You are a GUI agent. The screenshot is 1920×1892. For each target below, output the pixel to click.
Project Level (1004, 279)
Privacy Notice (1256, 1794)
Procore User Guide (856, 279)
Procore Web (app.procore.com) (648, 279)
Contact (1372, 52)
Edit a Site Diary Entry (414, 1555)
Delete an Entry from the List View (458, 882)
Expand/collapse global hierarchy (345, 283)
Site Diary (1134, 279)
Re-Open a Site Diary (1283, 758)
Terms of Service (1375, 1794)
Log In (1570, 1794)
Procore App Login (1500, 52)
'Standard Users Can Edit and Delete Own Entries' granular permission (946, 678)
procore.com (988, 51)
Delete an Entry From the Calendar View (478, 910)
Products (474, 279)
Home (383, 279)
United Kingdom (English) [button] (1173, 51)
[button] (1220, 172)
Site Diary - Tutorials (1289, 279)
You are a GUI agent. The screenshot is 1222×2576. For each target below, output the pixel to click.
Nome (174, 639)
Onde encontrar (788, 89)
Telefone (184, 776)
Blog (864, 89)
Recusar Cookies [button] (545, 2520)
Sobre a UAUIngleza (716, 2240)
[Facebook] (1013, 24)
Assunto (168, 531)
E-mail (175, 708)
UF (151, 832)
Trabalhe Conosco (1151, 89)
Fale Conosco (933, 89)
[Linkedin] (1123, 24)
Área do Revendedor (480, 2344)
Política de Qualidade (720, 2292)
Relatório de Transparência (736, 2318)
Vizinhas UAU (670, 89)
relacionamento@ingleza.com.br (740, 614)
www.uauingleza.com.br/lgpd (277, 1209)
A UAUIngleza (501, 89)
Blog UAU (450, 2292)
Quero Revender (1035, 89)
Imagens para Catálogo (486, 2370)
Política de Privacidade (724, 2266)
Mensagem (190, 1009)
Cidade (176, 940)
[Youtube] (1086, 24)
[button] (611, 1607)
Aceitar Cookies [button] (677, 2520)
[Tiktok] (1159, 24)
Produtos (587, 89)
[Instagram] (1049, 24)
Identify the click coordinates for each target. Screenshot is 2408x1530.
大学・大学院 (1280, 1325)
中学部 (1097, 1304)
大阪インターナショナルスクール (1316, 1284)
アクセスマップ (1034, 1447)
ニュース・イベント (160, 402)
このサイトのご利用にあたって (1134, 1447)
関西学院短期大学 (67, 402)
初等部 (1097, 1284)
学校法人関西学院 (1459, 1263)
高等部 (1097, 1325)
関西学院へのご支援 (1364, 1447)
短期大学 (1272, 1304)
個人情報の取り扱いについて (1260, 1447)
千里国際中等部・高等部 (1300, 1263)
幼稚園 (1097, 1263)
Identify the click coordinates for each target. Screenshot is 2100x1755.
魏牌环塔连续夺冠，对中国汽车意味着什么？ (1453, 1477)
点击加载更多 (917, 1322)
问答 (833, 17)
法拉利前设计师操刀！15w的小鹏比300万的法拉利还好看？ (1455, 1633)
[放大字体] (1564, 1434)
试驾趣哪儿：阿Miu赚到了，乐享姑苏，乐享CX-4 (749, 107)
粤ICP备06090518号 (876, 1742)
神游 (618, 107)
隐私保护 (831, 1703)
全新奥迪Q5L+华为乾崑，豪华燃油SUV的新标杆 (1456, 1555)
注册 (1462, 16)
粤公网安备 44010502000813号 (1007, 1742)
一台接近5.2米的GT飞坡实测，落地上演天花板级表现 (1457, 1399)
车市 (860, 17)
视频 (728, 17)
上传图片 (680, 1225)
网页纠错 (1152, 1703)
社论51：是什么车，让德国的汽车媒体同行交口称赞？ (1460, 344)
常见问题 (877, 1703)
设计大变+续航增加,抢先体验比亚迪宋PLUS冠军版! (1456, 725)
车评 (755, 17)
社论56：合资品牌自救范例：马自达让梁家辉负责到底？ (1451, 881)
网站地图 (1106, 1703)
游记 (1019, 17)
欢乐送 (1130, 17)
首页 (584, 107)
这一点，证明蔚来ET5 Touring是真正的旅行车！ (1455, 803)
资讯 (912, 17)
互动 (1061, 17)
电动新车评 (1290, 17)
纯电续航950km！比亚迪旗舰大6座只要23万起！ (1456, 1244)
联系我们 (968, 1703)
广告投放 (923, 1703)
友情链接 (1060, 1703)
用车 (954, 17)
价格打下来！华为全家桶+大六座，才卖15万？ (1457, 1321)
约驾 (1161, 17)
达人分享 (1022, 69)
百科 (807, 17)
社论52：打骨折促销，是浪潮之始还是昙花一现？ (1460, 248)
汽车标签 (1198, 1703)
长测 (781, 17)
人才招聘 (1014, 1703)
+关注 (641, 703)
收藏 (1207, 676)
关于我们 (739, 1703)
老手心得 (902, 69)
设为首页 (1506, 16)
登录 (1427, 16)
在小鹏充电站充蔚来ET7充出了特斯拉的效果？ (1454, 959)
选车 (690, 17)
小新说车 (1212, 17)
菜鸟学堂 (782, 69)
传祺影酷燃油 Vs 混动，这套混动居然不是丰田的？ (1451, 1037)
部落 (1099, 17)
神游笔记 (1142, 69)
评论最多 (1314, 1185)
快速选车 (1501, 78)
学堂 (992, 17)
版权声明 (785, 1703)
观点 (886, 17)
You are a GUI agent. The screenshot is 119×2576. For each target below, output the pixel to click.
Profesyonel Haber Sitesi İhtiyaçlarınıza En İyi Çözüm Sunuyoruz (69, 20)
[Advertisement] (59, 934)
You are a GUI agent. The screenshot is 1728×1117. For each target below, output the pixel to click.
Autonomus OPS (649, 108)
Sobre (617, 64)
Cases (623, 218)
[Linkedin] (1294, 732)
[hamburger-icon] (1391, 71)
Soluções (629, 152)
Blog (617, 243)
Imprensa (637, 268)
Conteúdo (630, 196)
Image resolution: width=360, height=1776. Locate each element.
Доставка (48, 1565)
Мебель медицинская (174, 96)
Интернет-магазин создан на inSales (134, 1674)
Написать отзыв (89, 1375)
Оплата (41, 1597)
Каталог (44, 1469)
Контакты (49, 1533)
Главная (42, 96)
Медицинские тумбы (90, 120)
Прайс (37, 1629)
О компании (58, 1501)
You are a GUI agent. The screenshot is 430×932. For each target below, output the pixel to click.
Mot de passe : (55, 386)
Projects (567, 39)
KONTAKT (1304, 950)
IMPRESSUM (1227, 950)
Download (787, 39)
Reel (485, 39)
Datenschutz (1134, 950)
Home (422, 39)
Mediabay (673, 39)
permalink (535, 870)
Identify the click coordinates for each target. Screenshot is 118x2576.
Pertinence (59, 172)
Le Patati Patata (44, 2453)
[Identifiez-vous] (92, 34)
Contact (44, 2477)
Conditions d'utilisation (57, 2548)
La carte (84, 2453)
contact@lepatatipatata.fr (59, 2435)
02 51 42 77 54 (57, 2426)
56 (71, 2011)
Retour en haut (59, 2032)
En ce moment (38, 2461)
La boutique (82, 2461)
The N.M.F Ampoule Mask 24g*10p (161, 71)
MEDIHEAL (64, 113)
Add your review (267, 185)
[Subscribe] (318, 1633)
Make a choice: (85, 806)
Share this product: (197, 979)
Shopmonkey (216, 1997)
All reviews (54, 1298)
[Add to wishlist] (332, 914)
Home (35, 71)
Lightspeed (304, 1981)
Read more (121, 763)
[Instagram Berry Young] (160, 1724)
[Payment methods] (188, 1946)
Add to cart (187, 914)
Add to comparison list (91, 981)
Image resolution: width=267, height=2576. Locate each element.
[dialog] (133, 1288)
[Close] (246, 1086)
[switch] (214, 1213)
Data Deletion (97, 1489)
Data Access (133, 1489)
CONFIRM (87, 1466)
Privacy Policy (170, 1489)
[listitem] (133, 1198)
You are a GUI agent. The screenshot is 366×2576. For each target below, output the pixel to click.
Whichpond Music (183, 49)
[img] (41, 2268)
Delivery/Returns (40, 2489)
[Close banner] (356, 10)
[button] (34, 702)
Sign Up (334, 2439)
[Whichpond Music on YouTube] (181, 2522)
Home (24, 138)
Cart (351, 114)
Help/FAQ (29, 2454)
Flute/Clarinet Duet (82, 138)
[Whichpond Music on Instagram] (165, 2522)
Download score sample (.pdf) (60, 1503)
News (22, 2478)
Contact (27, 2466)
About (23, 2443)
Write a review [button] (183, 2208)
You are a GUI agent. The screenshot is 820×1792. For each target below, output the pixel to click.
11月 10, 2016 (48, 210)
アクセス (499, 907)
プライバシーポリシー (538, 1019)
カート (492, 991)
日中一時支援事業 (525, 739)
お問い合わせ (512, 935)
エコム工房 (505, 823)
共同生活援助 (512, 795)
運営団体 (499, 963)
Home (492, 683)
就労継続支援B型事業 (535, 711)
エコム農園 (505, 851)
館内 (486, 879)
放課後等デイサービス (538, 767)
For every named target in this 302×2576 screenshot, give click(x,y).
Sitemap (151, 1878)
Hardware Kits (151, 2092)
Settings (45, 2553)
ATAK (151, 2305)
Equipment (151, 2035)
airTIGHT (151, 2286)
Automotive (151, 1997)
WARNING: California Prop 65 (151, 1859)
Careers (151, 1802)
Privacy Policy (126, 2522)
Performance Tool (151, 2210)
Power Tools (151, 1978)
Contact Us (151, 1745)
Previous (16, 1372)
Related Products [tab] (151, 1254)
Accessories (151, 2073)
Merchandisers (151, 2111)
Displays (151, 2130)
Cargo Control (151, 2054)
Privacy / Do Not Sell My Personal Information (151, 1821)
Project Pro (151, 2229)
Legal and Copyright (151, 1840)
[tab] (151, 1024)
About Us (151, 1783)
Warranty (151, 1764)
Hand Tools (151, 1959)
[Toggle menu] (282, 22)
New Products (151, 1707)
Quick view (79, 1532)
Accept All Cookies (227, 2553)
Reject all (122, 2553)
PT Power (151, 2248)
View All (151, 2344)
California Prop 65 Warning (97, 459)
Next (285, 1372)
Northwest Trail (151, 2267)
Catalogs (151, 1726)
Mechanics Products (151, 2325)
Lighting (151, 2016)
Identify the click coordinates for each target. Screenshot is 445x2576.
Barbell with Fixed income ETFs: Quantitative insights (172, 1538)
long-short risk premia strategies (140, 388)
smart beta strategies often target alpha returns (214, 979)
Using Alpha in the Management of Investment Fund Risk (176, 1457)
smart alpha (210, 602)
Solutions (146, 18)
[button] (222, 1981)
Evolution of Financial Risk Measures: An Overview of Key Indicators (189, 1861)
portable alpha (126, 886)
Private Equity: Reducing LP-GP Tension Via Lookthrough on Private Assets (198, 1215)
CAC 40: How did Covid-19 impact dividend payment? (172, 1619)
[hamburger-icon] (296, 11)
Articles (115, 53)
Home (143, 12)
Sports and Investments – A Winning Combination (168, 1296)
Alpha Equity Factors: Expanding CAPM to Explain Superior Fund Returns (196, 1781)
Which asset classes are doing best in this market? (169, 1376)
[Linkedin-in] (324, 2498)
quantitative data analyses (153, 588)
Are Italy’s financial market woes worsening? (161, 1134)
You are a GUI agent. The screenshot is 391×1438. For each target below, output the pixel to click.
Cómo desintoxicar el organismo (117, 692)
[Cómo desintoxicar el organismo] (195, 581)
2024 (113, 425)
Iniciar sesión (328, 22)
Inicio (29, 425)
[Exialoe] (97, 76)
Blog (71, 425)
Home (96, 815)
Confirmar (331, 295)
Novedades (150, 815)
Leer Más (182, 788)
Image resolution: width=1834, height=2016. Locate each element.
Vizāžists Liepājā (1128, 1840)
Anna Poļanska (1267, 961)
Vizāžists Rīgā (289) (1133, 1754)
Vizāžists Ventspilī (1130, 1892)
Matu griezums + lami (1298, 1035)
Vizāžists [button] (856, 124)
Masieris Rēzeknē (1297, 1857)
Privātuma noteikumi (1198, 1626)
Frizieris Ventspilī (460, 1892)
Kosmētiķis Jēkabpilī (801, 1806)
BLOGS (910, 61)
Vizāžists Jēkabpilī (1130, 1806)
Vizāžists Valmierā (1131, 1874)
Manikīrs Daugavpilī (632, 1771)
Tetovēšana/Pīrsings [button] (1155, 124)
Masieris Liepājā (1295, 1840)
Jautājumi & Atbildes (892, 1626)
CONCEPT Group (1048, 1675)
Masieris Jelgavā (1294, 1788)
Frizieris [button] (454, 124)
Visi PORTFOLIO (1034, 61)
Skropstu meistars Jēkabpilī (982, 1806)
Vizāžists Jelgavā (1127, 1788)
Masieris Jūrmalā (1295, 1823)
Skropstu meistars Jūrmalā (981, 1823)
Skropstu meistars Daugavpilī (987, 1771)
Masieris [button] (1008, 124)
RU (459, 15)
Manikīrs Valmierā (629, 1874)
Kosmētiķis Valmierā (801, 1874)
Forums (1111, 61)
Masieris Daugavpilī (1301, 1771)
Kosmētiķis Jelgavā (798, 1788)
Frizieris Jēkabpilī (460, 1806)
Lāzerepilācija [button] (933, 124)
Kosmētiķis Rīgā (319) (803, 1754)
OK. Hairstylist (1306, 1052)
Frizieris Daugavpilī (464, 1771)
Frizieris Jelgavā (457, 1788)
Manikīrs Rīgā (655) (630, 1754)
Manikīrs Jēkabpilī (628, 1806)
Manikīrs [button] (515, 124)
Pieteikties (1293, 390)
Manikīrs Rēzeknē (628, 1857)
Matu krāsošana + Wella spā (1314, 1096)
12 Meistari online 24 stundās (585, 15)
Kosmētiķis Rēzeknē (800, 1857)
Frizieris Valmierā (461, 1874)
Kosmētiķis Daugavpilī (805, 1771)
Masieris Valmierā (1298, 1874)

### Activity:
Scan the listing for the word "meistars". Copy every line in which it appears.

### Solution below:
Skropstu meistars Jēkabpilī (982, 1806)
Skropstu meistars Jūrmalā (981, 1823)
Skropstu meistars Daugavpilī (987, 1771)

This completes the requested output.